Work to be completed: Which lines run from the one containing "Image resolution: width=998" to the end of the listing below? Write them out exactly, both ends included, with nothing else.

★ ★ ★ ★

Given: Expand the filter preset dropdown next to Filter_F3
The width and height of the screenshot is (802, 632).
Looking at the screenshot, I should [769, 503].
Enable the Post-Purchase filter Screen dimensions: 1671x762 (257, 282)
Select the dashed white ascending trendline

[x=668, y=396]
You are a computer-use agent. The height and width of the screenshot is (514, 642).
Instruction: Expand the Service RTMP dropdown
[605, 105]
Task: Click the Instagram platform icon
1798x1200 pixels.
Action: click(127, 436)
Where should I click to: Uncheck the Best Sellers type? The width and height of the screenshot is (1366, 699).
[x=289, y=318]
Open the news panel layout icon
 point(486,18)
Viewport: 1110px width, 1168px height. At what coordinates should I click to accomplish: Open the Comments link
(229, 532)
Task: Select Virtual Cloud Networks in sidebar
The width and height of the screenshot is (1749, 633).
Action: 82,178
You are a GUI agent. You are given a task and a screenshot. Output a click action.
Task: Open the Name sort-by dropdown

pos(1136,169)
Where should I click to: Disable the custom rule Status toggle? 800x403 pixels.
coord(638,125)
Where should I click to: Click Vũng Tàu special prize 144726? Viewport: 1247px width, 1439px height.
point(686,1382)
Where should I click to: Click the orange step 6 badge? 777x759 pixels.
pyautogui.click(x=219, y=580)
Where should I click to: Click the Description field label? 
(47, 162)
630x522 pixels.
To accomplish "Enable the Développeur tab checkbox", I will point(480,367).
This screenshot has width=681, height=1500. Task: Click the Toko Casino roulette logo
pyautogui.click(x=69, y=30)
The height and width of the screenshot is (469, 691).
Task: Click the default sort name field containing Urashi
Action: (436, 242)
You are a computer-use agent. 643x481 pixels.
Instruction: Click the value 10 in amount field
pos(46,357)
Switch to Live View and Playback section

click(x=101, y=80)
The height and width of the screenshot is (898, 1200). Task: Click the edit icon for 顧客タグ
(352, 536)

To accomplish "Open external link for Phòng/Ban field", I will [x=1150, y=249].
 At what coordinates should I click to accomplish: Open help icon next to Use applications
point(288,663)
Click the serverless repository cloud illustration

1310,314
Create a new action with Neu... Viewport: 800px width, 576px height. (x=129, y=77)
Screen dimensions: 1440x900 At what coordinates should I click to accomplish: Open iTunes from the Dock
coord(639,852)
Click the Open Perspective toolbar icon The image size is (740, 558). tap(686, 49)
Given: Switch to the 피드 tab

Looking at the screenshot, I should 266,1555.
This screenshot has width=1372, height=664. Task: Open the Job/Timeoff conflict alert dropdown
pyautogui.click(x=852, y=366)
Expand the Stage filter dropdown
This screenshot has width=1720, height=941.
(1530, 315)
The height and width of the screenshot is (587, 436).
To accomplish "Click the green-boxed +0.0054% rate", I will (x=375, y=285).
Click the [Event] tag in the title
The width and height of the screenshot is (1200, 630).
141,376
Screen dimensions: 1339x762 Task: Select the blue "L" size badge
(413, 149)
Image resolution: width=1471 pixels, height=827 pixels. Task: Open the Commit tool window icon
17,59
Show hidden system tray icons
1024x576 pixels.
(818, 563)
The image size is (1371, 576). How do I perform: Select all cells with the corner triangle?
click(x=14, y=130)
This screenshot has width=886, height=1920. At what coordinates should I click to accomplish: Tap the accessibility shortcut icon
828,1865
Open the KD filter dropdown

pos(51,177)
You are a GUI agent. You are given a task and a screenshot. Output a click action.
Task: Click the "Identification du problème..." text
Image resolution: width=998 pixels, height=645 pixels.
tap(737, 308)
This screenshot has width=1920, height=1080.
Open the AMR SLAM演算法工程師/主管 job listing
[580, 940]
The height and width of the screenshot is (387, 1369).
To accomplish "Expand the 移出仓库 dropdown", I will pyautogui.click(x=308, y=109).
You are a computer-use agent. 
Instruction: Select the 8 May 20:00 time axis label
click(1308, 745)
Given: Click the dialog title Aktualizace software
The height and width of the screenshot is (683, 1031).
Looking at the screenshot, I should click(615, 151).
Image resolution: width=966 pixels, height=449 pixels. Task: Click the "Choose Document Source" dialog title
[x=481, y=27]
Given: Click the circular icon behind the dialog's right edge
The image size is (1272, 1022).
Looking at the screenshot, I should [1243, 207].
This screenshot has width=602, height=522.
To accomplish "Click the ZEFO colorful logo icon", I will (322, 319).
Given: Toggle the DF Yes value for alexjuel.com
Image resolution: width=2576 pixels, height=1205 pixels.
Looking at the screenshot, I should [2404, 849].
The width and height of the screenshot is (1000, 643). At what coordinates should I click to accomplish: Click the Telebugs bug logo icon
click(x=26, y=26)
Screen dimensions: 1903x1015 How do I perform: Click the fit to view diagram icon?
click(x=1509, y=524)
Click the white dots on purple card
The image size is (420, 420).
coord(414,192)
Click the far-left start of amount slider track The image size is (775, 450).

★ ★ ★ ★

Solution to this task:
Image resolution: width=998 pixels, height=645 pixels.
tap(737, 308)
This screenshot has width=1920, height=1080.
Open the AMR SLAM演算法工程師/主管 job listing
[580, 940]
The height and width of the screenshot is (387, 1369).
To accomplish "Expand the 移出仓库 dropdown", I will pyautogui.click(x=308, y=109).
You are a computer-use agent. 
Instruction: Select the 8 May 20:00 time axis label
click(1308, 745)
Given: Click the dialog title Aktualizace software
The height and width of the screenshot is (683, 1031).
Looking at the screenshot, I should click(615, 151).
Image resolution: width=966 pixels, height=449 pixels. Task: Click the "Choose Document Source" dialog title
[x=481, y=27]
Given: Click the circular icon behind the dialog's right edge
The image size is (1272, 1022).
Looking at the screenshot, I should [1243, 207].
This screenshot has width=602, height=522.
To accomplish "Click the ZEFO colorful logo icon", I will (322, 319).
Given: Toggle the DF Yes value for alexjuel.com
Image resolution: width=2576 pixels, height=1205 pixels.
Looking at the screenshot, I should [2404, 849].
The width and height of the screenshot is (1000, 643). At what coordinates should I click to accomplish: Click the Telebugs bug logo icon
click(x=26, y=26)
Screen dimensions: 1903x1015 How do I perform: Click the fit to view diagram icon?
click(x=1509, y=524)
Click the white dots on purple card
The image size is (420, 420).
coord(414,192)
Click the far-left start of amount slider track The image size is (775, 450).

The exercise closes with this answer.